:: Information provided

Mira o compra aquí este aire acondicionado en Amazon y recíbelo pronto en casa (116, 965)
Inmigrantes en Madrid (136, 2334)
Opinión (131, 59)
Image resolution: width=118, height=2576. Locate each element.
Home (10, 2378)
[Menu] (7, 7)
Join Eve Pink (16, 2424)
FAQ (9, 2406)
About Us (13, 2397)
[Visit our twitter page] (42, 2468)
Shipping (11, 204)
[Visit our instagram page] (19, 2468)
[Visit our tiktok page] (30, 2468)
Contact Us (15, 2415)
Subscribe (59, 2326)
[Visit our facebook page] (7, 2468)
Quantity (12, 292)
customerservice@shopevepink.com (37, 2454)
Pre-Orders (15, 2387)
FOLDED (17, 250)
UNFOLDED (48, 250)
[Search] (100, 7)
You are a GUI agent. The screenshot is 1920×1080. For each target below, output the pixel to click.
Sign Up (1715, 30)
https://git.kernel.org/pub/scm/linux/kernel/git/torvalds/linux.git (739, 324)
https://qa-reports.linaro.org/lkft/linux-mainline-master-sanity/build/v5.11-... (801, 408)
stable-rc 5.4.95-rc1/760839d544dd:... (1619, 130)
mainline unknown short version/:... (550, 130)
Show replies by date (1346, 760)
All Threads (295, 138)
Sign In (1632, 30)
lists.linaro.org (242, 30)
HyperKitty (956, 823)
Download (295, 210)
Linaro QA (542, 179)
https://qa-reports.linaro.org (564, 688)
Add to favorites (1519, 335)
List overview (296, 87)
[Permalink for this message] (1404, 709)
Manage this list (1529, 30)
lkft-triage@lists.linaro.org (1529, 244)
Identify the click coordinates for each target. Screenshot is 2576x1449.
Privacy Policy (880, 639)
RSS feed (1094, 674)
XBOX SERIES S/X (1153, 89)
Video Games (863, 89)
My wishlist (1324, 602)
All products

::::

**Task:** Your answer should consist of the lines from the line with "[Visit our facebook page] (7, 2468)" through the last line of the data, set down exactly, both included.

**Completed task:**
[Visit our facebook page] (7, 2468)
Quantity (12, 292)
customerservice@shopevepink.com (37, 2454)
Pre-Orders (15, 2387)
FOLDED (17, 250)
UNFOLDED (48, 250)
[Search] (100, 7)
You are a GUI agent. The screenshot is 1920×1080. For each target below, output the pixel to click.
Sign Up (1715, 30)
https://git.kernel.org/pub/scm/linux/kernel/git/torvalds/linux.git (739, 324)
https://qa-reports.linaro.org/lkft/linux-mainline-master-sanity/build/v5.11-... (801, 408)
stable-rc 5.4.95-rc1/760839d544dd:... (1619, 130)
mainline unknown short version/:... (550, 130)
Show replies by date (1346, 760)
All Threads (295, 138)
Sign In (1632, 30)
lists.linaro.org (242, 30)
HyperKitty (956, 823)
Download (295, 210)
Linaro QA (542, 179)
https://qa-reports.linaro.org (564, 688)
Add to favorites (1519, 335)
List overview (296, 87)
[Permalink for this message] (1404, 709)
Manage this list (1529, 30)
lkft-triage@lists.linaro.org (1529, 244)
Identify the click coordinates for each target. Screenshot is 2576x1449.
Privacy Policy (880, 639)
RSS feed (1094, 674)
XBOX SERIES S/X (1153, 89)
Video Games (863, 89)
My wishlist (1324, 602)
All products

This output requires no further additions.